Reputation: 1314
This is my sample query
Select table1.id
from table1
where table.id in (select table2.id
from table2
where table2.id in (select table3.id
from table3)
)
order by table1.id
limit 100
On checking the optimiser trace for the above query. Optimiser trace cost
As DUPLICATE-WEEDOUT cost is less, mysql took DUPLICATE-WEEDOUT strategy for the above query.
Seems everything good in join_optimization part right. But finally, after checking the join_execution part. DUPLICATE-WEEDOUT usually creates temp table. But here as the heap-size is not enough for temp table, it went on creating ondisk temp table(converting_tmp_table_to_ondisk).

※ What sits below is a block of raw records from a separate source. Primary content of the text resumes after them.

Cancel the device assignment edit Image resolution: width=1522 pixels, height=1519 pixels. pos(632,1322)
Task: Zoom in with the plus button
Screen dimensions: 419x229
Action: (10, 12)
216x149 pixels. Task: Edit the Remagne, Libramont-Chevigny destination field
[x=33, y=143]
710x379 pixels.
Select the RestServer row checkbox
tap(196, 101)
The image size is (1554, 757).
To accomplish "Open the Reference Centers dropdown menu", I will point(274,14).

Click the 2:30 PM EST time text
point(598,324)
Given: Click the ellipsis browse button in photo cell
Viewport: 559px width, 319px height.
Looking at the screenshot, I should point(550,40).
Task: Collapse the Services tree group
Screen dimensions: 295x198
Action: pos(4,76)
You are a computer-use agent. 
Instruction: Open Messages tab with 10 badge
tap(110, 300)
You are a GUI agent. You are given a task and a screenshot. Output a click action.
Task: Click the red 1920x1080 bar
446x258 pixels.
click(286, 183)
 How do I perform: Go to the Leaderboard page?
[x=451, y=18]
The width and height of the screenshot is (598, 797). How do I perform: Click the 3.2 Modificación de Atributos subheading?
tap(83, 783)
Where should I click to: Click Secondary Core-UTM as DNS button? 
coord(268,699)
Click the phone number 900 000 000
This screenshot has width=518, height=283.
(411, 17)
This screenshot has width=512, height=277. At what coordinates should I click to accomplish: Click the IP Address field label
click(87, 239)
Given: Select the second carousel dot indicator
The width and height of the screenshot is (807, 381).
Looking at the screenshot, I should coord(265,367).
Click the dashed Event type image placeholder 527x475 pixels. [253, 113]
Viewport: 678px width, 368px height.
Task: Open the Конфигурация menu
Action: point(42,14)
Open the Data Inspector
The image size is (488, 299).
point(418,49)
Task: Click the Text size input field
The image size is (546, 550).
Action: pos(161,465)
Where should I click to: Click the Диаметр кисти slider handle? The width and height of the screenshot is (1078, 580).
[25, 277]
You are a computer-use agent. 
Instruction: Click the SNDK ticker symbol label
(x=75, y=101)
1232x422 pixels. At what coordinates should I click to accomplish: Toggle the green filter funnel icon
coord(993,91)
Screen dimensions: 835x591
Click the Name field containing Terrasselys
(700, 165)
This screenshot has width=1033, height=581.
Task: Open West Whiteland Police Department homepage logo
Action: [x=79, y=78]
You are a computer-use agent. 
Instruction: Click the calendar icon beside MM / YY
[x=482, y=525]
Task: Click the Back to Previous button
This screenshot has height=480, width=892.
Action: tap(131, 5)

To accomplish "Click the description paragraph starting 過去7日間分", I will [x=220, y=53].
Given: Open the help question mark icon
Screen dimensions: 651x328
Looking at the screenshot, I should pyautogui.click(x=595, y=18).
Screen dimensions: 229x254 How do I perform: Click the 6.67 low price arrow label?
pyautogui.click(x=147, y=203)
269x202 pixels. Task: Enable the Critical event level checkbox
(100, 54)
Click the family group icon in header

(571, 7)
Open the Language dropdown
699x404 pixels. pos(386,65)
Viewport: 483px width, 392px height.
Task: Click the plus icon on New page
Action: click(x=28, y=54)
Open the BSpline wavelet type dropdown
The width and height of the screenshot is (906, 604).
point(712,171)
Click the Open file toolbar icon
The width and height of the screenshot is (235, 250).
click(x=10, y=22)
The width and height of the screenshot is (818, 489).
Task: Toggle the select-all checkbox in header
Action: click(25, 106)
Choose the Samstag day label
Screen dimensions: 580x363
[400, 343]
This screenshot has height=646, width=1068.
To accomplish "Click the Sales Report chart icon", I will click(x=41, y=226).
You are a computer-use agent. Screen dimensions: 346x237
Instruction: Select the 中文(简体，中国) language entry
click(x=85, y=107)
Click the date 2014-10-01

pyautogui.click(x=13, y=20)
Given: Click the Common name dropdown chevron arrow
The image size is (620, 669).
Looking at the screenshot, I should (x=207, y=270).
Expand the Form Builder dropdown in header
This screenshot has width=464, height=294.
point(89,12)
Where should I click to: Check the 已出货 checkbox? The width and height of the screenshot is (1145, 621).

Due to disk temp table my query execution became slower.
So what happened here?
Optimiser trace doesn't calculate the cost of disk table in join-optimisation part itself. If disk table cost was calculated, it would be higher than first match. Then final_semijoin_strategy would be FIRST-MATCH strategy, with this my query would have been faster.
Is there any way MYSQL calculate the cost of disk table in join-optimisation part itself or any other work around for this particular issue?
MYSQ-5.7, INNODB
Note: This is a very dynamic query where multiple condition will add based on request in query. So I have done optimising the query in all possible manner. And finally stuck with this disk table cost issue. Kindly avoid optimising the query(like changing the query structure, forcing first-match strategy). And for increasing the heap size(Im not sure much about it, in different forum many said it might bring different issue in other queries)
Upvotes: 7
Views: 289
Reputation: 142366
IN( SELECT ... )
has been notoriously inefficient. Try to avoid it.
The query, as presented, is probably equivalent to
SELECT t1.id
FROM t1
JOIN t2 USING(id)
JOIN t3 USING(id)
ORDER BY id
LIMIT 100
which will optimize nicely.
This formulation should not need to build any temp table, much less a disk-based one.
Upvotes: 0